### What you should do
Down to the last character, repeat the data that follows.
═══
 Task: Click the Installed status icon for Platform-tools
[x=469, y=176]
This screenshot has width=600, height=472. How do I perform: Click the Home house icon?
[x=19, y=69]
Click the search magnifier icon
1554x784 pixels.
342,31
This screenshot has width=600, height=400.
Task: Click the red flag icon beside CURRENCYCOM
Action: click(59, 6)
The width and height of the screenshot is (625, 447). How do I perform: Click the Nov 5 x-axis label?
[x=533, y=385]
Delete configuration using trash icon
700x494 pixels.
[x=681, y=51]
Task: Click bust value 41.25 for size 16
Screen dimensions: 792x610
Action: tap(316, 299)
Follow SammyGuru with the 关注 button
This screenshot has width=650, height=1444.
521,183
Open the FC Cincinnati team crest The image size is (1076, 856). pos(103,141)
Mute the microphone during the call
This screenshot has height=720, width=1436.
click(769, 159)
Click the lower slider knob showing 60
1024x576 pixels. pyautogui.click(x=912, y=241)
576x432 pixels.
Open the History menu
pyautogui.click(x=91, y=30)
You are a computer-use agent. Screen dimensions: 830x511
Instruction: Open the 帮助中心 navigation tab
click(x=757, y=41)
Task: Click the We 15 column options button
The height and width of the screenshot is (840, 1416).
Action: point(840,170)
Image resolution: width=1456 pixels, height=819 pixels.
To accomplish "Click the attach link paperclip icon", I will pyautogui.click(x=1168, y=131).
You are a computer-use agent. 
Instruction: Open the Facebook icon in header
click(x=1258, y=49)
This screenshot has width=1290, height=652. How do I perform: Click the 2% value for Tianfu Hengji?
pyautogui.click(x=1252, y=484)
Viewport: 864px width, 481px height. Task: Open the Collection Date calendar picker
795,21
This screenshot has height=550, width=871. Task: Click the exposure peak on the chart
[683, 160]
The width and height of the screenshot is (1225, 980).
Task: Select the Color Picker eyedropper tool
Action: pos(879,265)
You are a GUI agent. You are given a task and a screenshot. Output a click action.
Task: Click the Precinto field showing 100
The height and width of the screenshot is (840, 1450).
═══
### Written answer
 Task: Click the Installed status icon for Platform-tools
[x=469, y=176]
This screenshot has width=600, height=472. How do I perform: Click the Home house icon?
[x=19, y=69]
Click the search magnifier icon
1554x784 pixels.
342,31
This screenshot has width=600, height=400.
Task: Click the red flag icon beside CURRENCYCOM
Action: click(59, 6)
The width and height of the screenshot is (625, 447). How do I perform: Click the Nov 5 x-axis label?
[x=533, y=385]
Delete configuration using trash icon
700x494 pixels.
[x=681, y=51]
Task: Click bust value 41.25 for size 16
Screen dimensions: 792x610
Action: tap(316, 299)
Follow SammyGuru with the 关注 button
This screenshot has width=650, height=1444.
521,183
Open the FC Cincinnati team crest The image size is (1076, 856). pos(103,141)
Mute the microphone during the call
This screenshot has height=720, width=1436.
click(769, 159)
Click the lower slider knob showing 60
1024x576 pixels. pyautogui.click(x=912, y=241)
576x432 pixels.
Open the History menu
pyautogui.click(x=91, y=30)
You are a computer-use agent. Screen dimensions: 830x511
Instruction: Open the 帮助中心 navigation tab
click(x=757, y=41)
Task: Click the We 15 column options button
The height and width of the screenshot is (840, 1416).
Action: point(840,170)
Image resolution: width=1456 pixels, height=819 pixels.
To accomplish "Click the attach link paperclip icon", I will pyautogui.click(x=1168, y=131).
You are a computer-use agent. 
Instruction: Open the Facebook icon in header
click(x=1258, y=49)
This screenshot has width=1290, height=652. How do I perform: Click the 2% value for Tianfu Hengji?
pyautogui.click(x=1252, y=484)
Viewport: 864px width, 481px height. Task: Open the Collection Date calendar picker
795,21
This screenshot has height=550, width=871. Task: Click the exposure peak on the chart
[683, 160]
The width and height of the screenshot is (1225, 980).
Task: Select the Color Picker eyedropper tool
Action: pos(879,265)
You are a GUI agent. You are given a task and a screenshot. Output a click action.
Task: Click the Precinto field showing 100
The height and width of the screenshot is (840, 1450).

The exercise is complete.